Some in the liberal wing have just gone too far. I was visiting Lismore during the election campaign, and saw one of those odd new services, trying to appeal to the greenies in the north of the state. They had some loser in a koala suit with a piano accordion playing a sea shanty version of ‘Every Sperm is Sacred’. I am sure the Pope and Archbishop Pell would have approved of the sentiment, but really, where is the dignity!

At least it was good to hear that John and Lucy Brogden are going to be parents. Now he will be able to face his confessor on the basis he was trying to procreate and not just engaging in a meaningless pursuit of pleasure. The fact he has shown such dogged determination to achieve a goal suggests he won’t be a push-over at the next election. Mind you, even John Howard would admit that sex is better than being opposition leader. Brogden won’t find the next three
years as pleasurable.

The media hasn’t improved since the election either. It was wonderful hearing Anglican Bishop Jentsen making mince meat of Sally Loane one morning. “Have you put wheels on the altar at St Andrews?” she asked, to which he replied “The Anglican Church has not had an Altar since Archbishop Cranmer banned them in the sixteenth century”. Wonderful stuff, but they must have choked on their wafers down at Christ Church St Lawrence.
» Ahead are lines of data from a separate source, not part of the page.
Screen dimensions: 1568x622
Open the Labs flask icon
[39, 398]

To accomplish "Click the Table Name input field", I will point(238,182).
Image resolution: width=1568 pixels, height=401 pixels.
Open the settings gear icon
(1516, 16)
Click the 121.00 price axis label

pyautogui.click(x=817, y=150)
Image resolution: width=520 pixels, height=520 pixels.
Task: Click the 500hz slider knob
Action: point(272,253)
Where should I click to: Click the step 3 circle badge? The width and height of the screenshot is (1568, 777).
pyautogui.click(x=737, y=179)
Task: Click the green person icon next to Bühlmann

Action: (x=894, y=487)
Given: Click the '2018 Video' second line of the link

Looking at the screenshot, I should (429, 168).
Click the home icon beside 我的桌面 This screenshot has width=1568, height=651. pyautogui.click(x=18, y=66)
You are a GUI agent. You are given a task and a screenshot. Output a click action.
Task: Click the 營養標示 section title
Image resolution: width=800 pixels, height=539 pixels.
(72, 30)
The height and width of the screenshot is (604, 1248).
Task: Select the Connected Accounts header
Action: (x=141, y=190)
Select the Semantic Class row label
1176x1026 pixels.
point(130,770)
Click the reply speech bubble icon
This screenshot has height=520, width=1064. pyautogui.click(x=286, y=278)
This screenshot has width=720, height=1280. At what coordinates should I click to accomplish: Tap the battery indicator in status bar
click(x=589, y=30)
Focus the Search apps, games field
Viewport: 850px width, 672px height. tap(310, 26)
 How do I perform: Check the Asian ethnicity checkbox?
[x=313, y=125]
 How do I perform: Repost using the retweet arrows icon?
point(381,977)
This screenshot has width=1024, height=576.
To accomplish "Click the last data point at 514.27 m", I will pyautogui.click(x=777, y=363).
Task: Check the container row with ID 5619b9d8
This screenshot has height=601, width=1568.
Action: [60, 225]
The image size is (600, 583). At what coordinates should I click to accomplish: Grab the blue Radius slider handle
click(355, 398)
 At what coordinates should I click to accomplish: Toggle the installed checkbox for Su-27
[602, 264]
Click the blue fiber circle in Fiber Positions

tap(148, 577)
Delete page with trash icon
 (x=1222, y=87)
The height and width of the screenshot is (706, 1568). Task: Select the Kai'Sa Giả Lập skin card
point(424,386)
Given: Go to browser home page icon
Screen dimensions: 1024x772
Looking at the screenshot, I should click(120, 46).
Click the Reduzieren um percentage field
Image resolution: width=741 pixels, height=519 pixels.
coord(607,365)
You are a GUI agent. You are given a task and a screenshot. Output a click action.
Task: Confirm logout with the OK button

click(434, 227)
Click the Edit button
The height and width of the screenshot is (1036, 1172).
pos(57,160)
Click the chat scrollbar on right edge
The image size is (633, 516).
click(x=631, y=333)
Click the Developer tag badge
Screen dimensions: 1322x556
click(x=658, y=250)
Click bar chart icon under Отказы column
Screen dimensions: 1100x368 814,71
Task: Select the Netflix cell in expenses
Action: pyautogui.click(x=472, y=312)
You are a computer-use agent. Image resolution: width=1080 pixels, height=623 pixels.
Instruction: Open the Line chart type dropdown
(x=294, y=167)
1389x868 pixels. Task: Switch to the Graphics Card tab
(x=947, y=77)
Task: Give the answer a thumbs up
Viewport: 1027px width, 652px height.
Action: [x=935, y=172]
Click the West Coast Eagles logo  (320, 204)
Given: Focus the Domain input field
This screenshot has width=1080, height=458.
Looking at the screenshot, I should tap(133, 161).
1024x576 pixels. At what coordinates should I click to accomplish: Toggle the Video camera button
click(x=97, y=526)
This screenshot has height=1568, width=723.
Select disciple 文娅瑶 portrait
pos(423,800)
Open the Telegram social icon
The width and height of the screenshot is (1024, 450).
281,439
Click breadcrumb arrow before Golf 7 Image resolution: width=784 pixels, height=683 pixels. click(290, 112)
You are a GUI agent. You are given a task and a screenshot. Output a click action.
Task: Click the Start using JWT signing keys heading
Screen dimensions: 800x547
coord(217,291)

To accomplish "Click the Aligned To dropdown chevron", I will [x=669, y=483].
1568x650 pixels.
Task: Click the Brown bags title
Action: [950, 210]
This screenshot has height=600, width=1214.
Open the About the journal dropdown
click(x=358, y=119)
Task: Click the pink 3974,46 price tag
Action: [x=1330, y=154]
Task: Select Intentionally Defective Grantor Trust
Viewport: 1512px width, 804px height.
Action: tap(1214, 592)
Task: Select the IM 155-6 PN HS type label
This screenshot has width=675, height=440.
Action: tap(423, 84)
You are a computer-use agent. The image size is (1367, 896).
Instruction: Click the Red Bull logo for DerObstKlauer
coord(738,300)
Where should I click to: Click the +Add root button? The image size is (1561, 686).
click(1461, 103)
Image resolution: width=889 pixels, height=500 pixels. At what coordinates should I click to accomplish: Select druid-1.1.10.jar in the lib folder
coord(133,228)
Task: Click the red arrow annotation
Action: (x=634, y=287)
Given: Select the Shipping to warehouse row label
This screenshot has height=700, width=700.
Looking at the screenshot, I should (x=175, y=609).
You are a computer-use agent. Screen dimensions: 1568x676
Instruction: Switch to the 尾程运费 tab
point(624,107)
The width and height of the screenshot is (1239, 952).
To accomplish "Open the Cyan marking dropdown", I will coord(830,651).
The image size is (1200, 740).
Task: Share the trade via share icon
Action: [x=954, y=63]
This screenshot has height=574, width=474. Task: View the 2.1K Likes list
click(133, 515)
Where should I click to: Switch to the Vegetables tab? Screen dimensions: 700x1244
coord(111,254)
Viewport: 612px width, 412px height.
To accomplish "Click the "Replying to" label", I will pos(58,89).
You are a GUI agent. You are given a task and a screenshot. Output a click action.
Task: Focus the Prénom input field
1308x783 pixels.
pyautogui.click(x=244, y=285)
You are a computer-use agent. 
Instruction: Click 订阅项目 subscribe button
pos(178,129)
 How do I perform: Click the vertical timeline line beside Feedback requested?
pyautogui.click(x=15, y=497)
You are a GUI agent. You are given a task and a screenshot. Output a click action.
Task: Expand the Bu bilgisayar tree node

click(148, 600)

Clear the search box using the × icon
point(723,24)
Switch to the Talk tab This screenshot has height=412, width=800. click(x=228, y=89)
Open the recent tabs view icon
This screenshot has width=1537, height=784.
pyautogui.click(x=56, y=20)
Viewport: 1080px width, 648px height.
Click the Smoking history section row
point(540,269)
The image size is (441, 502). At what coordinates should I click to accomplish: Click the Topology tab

And the Parrot is as bad as ever. He won’t have me on to debate land tax or pokey tax. Too afraid of being shown up I think. I suspect the Parrot thinks fiscal rectitude is a haemorrhoid treatment. Mike Carlton had me on about the pokies, but he agreed with me so the interview was hardly challenging. The great question bothering me is why has Carlton’s program suddenly become the home of adverts for impotence treatments? Does it say something about his audience? It seems that 2UE has all the anti-impotence treatments, but 2GB has cornered incontinence pads. But at least Carlton stays true to his small-l liberal roots, unlike Phillip Clark who has swung strongly to the right since going to 2GB. Trying to make sure he is re-signed by the Parrot no doubt.

But finally, I have to admit to enjoying the biography of Bob done by that nice Labor historian. It was interesting he admitted to having a colonoscopy for his 50th birthday to make sure he wasn’t about to die of bowel cancer. Clearly Bob is starting to have a sense of mortality, so maybe it’s time we tried again to get him to convert to the one true faith. We just have to impress on him that conversion is worthwhile as insurance at his age. If he retires and moves to that new property he has bought in New Zealand, he may be too far from the nearest priest for a deathbed conversion, and we can’t go having the souls of Labor leaders ending up in purgatory. Lord knows they have enough of that in life with morning talk show hosts.

When Parliament’s back, the first thing we have to decide is whether to expel Malcolm (I’m a country member) Jones. The ICAC said we should, but Legislative Councillors go a bit soft between the ears on such motions. First they couldn’t decide about sacking Justice Bruce. Then they couldn’t expel Franca Arena on those silly paedophile conspiracy allegations. Honestly, if a Supreme Court justice had been sacrificed late at night in Lane Cove National Park, someone would have noticed. Even if it was Justice Bruce!

Anyway, I could fill endless pages with the lack of challenges I face in this job. No one ever asks a serious budget question. I’m still stuck here in the Legislative Council listening to Lee Rhiannon and Gordon Moyes drone on, when the real action is in the other place. Sometimes keeping this diary is the only thing that keeps me sane.